3. Prayer is the wealth of religious persons, the treasure of anchorites, the soother of anger, the mirror which shows us our advancement in piety. By prayer we learn that God will be clement to us in proportion as we are merciful to others; and that, according to the words of the Gospel, we shall in vain ask pardon for our trespasses, unless we first forgive the trespasses of our neighbours.
4. Prayer makes the soul acquainted, in this life, with the state which it is in before God shows it, by anticipation, the condition of its future existence, and traces out for it, as with a pencil, the glory of heaven.
5. Prayer, when holy, is the tribunal and throne of heavenly justice, upon which God sits in judgment daily, and before which He will judge us at the last day.
6. Listen to the invitation of this queen of virtues: “Come to me, all you that labour, and are burdened, and I will refresh you. Take my yoke upon you, learn of me, because I am meek and humble of heart; and you shall find rest to our souls.

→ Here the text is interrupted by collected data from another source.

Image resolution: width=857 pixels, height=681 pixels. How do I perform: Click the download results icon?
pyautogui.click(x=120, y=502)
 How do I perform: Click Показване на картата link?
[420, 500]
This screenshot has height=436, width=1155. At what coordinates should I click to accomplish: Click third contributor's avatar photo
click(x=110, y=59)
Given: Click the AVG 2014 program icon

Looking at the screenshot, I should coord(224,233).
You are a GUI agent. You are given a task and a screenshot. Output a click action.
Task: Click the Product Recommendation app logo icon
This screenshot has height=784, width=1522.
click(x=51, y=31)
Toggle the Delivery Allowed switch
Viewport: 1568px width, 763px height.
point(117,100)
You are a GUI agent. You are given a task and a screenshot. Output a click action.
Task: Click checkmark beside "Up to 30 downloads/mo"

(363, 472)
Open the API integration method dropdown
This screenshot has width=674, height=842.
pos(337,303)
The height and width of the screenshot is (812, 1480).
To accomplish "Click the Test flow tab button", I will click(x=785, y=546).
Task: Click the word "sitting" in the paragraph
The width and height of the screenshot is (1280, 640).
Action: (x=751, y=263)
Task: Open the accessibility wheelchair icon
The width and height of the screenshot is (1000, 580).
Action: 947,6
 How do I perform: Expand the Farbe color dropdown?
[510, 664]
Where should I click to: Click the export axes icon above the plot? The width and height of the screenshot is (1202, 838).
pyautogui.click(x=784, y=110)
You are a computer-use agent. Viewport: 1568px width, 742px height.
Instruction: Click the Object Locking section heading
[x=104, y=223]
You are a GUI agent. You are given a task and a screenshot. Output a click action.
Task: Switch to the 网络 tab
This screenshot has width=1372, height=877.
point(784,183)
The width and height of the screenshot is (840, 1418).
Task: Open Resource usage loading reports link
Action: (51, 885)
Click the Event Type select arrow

For my yoke is sweet and my burden light.”1
7. When we are about to have an audience with our Almighty Lord and King, and to lay our petitions before Him, let us not be found unprepared, lest seeing us afar off, with out the apparel suitable to those who stand before His Divine Majesty, He command the officers of justice to lead us from His presence, and then in contempt tear our petitions in pieces, and throw them in our faces, as the ministers of an earthly monarch would do in a court of justice.
8. When you kneel before God in prayer, banish all resentment of injuries, otherwise you will derive no benefit from your supplications.
9. Let your prayers be simple, without guile and affectation, for both the publican and the prodigal soothed the justice of God, and obtained His mercy by a single expression,--”Have mercy on me; for I am a sinner.”
10. All present themselves before God to pray; but all do not pray in the same manner, nor ask for the same favours. Some present themselves before God as their Friend and Master, and offer to Him their praises and supplications, not for themselves alone, but also for their neighbour. Others beseech Him to multiply in them His spiritual riches and graces, and to increase their confidence in that divine help which they already possess...These beg to be delivered from the snares of their infernal enemy. Those implore some special favour needful in their present circumstances. Many solicit a reasonable assurance of the pardon of their sins, or deliverance from this prison of the body.
11. Our prayer should commence with hearty thanksgiving, and then proceed to the confession of our faults, with a lively sorrow for having offended the Divine Majesty. After this we may humbly place before God, the King of the universe, our various wants and petitions. This method is the best, as we learn from the testimony of an angel to one of the solitaries of the desert.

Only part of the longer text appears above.